Renommez « How do I perform » en « How can I do » dans tous les enregistrements ci-dessous, sans rien changer d'autre.

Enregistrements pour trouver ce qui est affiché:
________________________________________
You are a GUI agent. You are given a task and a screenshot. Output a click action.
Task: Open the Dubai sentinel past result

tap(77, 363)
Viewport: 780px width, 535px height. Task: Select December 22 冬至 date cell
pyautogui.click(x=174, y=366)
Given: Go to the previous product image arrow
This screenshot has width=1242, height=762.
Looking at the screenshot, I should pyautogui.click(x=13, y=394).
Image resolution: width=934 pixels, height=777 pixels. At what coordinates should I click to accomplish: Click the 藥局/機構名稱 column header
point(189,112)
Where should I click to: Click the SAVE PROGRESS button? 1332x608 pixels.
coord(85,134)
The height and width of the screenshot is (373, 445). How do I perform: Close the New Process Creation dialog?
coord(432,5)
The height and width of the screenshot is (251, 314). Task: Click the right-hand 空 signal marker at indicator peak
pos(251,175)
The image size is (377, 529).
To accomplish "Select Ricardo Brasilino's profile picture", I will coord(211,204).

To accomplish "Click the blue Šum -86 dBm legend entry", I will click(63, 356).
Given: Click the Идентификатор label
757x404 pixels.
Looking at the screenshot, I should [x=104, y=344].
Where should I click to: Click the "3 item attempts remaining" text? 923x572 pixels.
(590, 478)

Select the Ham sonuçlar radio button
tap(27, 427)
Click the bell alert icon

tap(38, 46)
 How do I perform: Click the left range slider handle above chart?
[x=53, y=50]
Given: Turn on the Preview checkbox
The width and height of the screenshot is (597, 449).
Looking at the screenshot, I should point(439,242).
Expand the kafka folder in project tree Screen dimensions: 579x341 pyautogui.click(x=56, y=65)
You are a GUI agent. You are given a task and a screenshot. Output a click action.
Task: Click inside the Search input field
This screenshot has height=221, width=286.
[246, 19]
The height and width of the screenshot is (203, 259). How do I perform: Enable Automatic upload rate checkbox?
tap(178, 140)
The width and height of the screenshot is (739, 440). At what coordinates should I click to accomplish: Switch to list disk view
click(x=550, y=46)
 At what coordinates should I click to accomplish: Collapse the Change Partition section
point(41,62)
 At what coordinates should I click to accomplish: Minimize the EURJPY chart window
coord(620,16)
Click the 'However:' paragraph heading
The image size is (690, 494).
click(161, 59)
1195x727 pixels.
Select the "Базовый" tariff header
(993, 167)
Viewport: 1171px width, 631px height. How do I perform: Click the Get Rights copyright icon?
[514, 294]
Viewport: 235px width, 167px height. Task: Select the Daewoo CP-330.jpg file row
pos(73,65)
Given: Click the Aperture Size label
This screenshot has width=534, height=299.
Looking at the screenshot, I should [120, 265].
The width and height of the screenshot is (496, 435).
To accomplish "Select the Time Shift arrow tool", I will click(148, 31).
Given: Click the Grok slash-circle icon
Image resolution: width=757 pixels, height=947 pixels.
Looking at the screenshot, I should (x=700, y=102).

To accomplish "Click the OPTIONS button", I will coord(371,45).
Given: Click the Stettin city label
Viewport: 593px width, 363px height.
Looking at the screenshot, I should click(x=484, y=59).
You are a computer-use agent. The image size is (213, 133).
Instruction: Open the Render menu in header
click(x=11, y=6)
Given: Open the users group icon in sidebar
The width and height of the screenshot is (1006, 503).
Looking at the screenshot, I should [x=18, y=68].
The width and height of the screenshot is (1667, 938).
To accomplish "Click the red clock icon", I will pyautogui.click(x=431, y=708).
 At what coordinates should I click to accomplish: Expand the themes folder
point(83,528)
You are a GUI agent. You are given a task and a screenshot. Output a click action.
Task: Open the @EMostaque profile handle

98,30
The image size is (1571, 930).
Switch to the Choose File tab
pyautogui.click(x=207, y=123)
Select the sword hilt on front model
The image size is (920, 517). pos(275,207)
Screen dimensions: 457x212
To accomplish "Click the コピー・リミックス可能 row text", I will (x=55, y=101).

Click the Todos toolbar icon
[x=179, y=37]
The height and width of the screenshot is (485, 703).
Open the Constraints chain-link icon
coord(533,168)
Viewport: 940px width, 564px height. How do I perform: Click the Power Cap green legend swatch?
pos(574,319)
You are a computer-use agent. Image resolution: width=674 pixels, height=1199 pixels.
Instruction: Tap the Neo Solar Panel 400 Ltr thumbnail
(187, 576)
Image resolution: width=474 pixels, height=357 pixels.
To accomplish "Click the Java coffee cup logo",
________________________________________
◆ **Réponse attendue**:
You are a GUI agent. You are given a task and a screenshot. Output a click action.
Task: Open the Dubai sentinel past result

tap(77, 363)
Viewport: 780px width, 535px height. Task: Select December 22 冬至 date cell
pyautogui.click(x=174, y=366)
Given: Go to the previous product image arrow
This screenshot has width=1242, height=762.
Looking at the screenshot, I should pyautogui.click(x=13, y=394).
Image resolution: width=934 pixels, height=777 pixels. At what coordinates should I click to accomplish: Click the 藥局/機構名稱 column header
point(189,112)
Where should I click to: Click the SAVE PROGRESS button? 1332x608 pixels.
coord(85,134)
The height and width of the screenshot is (373, 445). How can I do: Close the New Process Creation dialog?
coord(432,5)
The height and width of the screenshot is (251, 314). Task: Click the right-hand 空 signal marker at indicator peak
pos(251,175)
The image size is (377, 529).
To accomplish "Select Ricardo Brasilino's profile picture", I will coord(211,204).

To accomplish "Click the blue Šum -86 dBm legend entry", I will click(63, 356).
Given: Click the Идентификатор label
757x404 pixels.
Looking at the screenshot, I should [x=104, y=344].
Where should I click to: Click the "3 item attempts remaining" text? 923x572 pixels.
(590, 478)

Select the Ham sonuçlar radio button
tap(27, 427)
Click the bell alert icon

tap(38, 46)
 How can I do: Click the left range slider handle above chart?
[x=53, y=50]
Given: Turn on the Preview checkbox
The width and height of the screenshot is (597, 449).
Looking at the screenshot, I should point(439,242).
Expand the kafka folder in project tree Screen dimensions: 579x341 pyautogui.click(x=56, y=65)
You are a GUI agent. You are given a task and a screenshot. Output a click action.
Task: Click inside the Search input field
This screenshot has height=221, width=286.
[246, 19]
The height and width of the screenshot is (203, 259). How can I do: Enable Automatic upload rate checkbox?
tap(178, 140)
The width and height of the screenshot is (739, 440). At what coordinates should I click to accomplish: Switch to list disk view
click(x=550, y=46)
 At what coordinates should I click to accomplish: Collapse the Change Partition section
point(41,62)
 At what coordinates should I click to accomplish: Minimize the EURJPY chart window
coord(620,16)
Click the 'However:' paragraph heading
The image size is (690, 494).
click(161, 59)
1195x727 pixels.
Select the "Базовый" tariff header
(993, 167)
Viewport: 1171px width, 631px height. How can I do: Click the Get Rights copyright icon?
[514, 294]
Viewport: 235px width, 167px height. Task: Select the Daewoo CP-330.jpg file row
pos(73,65)
Given: Click the Aperture Size label
This screenshot has width=534, height=299.
Looking at the screenshot, I should [120, 265].
The width and height of the screenshot is (496, 435).
To accomplish "Select the Time Shift arrow tool", I will click(148, 31).
Given: Click the Grok slash-circle icon
Image resolution: width=757 pixels, height=947 pixels.
Looking at the screenshot, I should (x=700, y=102).

To accomplish "Click the OPTIONS button", I will coord(371,45).
Given: Click the Stettin city label
Viewport: 593px width, 363px height.
Looking at the screenshot, I should click(x=484, y=59).
You are a computer-use agent. The image size is (213, 133).
Instruction: Open the Render menu in header
click(x=11, y=6)
Given: Open the users group icon in sidebar
The width and height of the screenshot is (1006, 503).
Looking at the screenshot, I should [x=18, y=68].
The width and height of the screenshot is (1667, 938).
To accomplish "Click the red clock icon", I will pyautogui.click(x=431, y=708).
 At what coordinates should I click to accomplish: Expand the themes folder
point(83,528)
You are a GUI agent. You are given a task and a screenshot. Output a click action.
Task: Open the @EMostaque profile handle

98,30
The image size is (1571, 930).
Switch to the Choose File tab
pyautogui.click(x=207, y=123)
Select the sword hilt on front model
The image size is (920, 517). pos(275,207)
Screen dimensions: 457x212
To accomplish "Click the コピー・リミックス可能 row text", I will (x=55, y=101).

Click the Todos toolbar icon
[x=179, y=37]
The height and width of the screenshot is (485, 703).
Open the Constraints chain-link icon
coord(533,168)
Viewport: 940px width, 564px height. How can I do: Click the Power Cap green legend swatch?
pos(574,319)
You are a computer-use agent. Image resolution: width=674 pixels, height=1199 pixels.
Instruction: Tap the Neo Solar Panel 400 Ltr thumbnail
(187, 576)
Image resolution: width=474 pixels, height=357 pixels.
To accomplish "Click the Java coffee cup logo",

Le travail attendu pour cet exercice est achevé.